=== Begin Enclosure ===

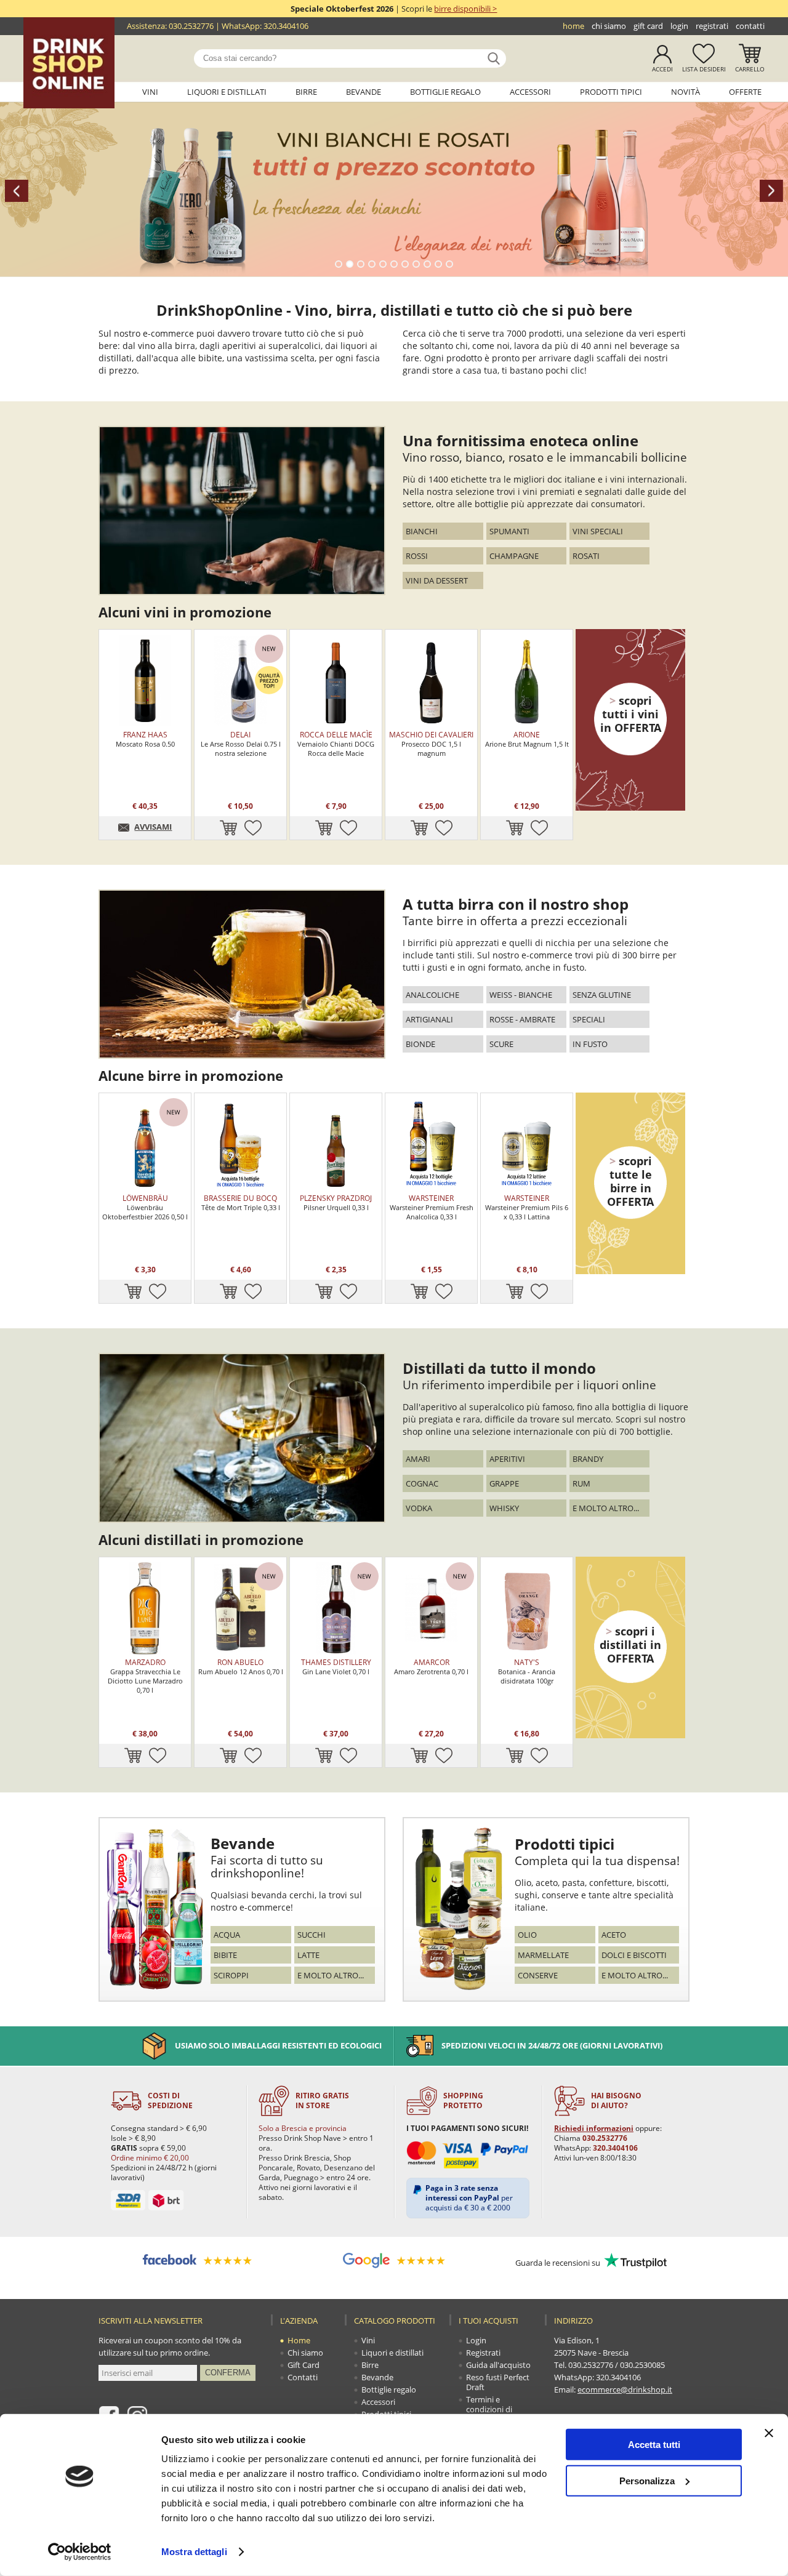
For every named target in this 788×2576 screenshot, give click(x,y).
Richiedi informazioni (593, 2128)
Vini (150, 91)
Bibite (225, 1954)
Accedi (662, 69)
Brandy (588, 1458)
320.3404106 (285, 25)
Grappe (504, 1483)
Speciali (589, 1019)
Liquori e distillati (227, 91)
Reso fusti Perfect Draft (497, 2382)
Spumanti (509, 531)
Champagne (514, 555)
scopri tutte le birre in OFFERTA (630, 1181)
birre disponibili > (465, 8)
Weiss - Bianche (520, 994)
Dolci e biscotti (634, 1954)
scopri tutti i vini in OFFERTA (630, 714)
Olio (527, 1934)
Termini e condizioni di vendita (489, 2409)
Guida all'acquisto (498, 2364)
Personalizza (647, 2480)
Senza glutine (602, 994)
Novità (685, 91)
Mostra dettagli (194, 2551)
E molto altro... (606, 1508)
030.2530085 (642, 2364)
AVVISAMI (153, 826)
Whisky (504, 1508)
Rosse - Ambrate (522, 1019)
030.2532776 (191, 25)
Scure (501, 1043)
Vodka (419, 1508)
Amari (418, 1458)
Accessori (530, 91)
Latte (308, 1954)
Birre (306, 91)
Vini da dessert (437, 580)
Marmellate (543, 1954)
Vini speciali (598, 531)
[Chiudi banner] (769, 2433)
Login (679, 25)
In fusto (590, 1043)
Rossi (417, 555)
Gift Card (648, 25)
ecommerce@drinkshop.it (624, 2389)
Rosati (586, 555)
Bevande (363, 91)
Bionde (420, 1043)
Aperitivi (507, 1458)
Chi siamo (609, 25)
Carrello (750, 69)
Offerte (745, 91)
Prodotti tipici (611, 91)
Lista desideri (704, 69)
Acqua (227, 1934)
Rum (581, 1483)
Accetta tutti (654, 2444)
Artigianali (429, 1019)
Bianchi (422, 531)
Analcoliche (432, 994)
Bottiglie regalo (445, 91)
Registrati (712, 25)
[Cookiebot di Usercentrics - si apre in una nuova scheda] (80, 2552)
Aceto (613, 1934)
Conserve (538, 1975)
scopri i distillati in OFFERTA (630, 1645)
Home (573, 25)
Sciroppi (231, 1975)
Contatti (750, 25)
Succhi (311, 1934)
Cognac (422, 1483)
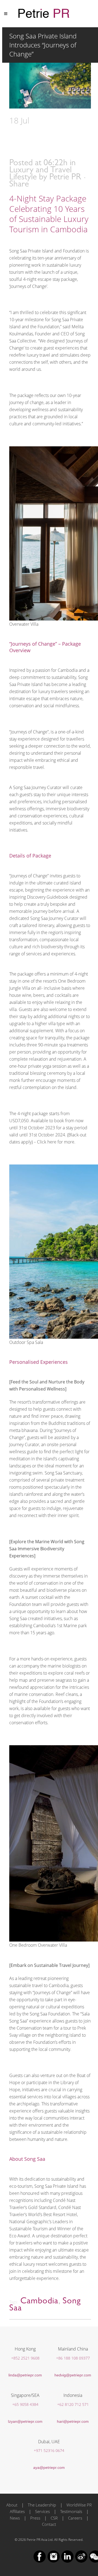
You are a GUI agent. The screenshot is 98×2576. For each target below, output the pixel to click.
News (15, 2518)
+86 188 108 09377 (73, 2358)
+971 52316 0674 (49, 2450)
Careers (75, 2518)
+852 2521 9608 (25, 2358)
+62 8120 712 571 (73, 2404)
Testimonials (71, 2511)
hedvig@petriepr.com (72, 2375)
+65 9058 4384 (25, 2404)
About (11, 2505)
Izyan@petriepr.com (25, 2421)
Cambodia (39, 2301)
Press (35, 2518)
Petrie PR (65, 177)
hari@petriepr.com (73, 2421)
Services (42, 2511)
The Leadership (42, 2505)
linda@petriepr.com (25, 2375)
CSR (54, 2518)
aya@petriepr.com (49, 2467)
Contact (49, 2524)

=== End Enclosure ===

Problem to solve | Leave the pictures out and reproduce every record above exactly.

Result |
For every named target in this 788×2576 screenshot, give click(x,y).
Richiedi informazioni (593, 2128)
Vini (150, 91)
Bibite (225, 1954)
Accedi (662, 69)
Brandy (588, 1458)
320.3404106 (285, 25)
Grappe (504, 1483)
Speciali (589, 1019)
Liquori e distillati (227, 91)
Reso fusti Perfect Draft (497, 2382)
Spumanti (509, 531)
Champagne (514, 555)
scopri tutte le birre in OFFERTA (630, 1181)
birre disponibili > (465, 8)
Weiss - Bianche (520, 994)
Dolci e biscotti (634, 1954)
scopri tutti i vini in OFFERTA (630, 714)
Olio (527, 1934)
Termini e condizioni di vendita (489, 2409)
Guida all'acquisto (498, 2364)
Personalizza (647, 2480)
Senza glutine (602, 994)
Novità (685, 91)
Mostra dettagli (194, 2551)
E molto altro... (606, 1508)
030.2530085 (642, 2364)
AVVISAMI (153, 826)
Whisky (504, 1508)
Rosse - Ambrate (522, 1019)
030.2532776 (191, 25)
Scure (501, 1043)
Vodka (419, 1508)
Amari (418, 1458)
Accessori (530, 91)
Latte (308, 1954)
Birre (306, 91)
Vini da dessert (437, 580)
Marmellate (543, 1954)
Vini speciali (598, 531)
[Chiudi banner] (769, 2433)
Login (679, 25)
In fusto (590, 1043)
Rossi (417, 555)
Gift Card (648, 25)
ecommerce@drinkshop.it (624, 2389)
Rosati (586, 555)
Bevande (363, 91)
Bionde (420, 1043)
Aperitivi (507, 1458)
Chi siamo (609, 25)
Carrello (750, 69)
Offerte (745, 91)
Prodotti tipici (611, 91)
Lista desideri (704, 69)
Acqua (227, 1934)
Rum (581, 1483)
Accetta tutti (654, 2444)
Artigianali (429, 1019)
Bianchi (422, 531)
Analcoliche (432, 994)
Bottiglie regalo (445, 91)
Registrati (712, 25)
[Cookiebot di Usercentrics - si apre in una nuova scheda] (80, 2552)
Aceto (613, 1934)
Conserve (538, 1975)
scopri i distillati in OFFERTA (630, 1645)
Home (573, 25)
Sciroppi (231, 1975)
Contatti (750, 25)
Succhi (311, 1934)
Cognac (422, 1483)
You are a GUI agent. The screenshot is 98×2576. For each target below, output the pixel to click.
News (15, 2518)
+86 188 108 09377 (73, 2358)
+971 52316 0674 (49, 2450)
Careers (75, 2518)
+852 2521 9608 (25, 2358)
+62 8120 712 571 (73, 2404)
Testimonials (71, 2511)
hedvig@petriepr.com (72, 2375)
+65 9058 4384 (25, 2404)
About (11, 2505)
Izyan@petriepr.com (25, 2421)
Cambodia (39, 2301)
Press (35, 2518)
Petrie PR (65, 177)
hari@petriepr.com (73, 2421)
Services (42, 2511)
The Leadership (42, 2505)
linda@petriepr.com (25, 2375)
CSR (54, 2518)
aya@petriepr.com (49, 2467)
Contact (49, 2524)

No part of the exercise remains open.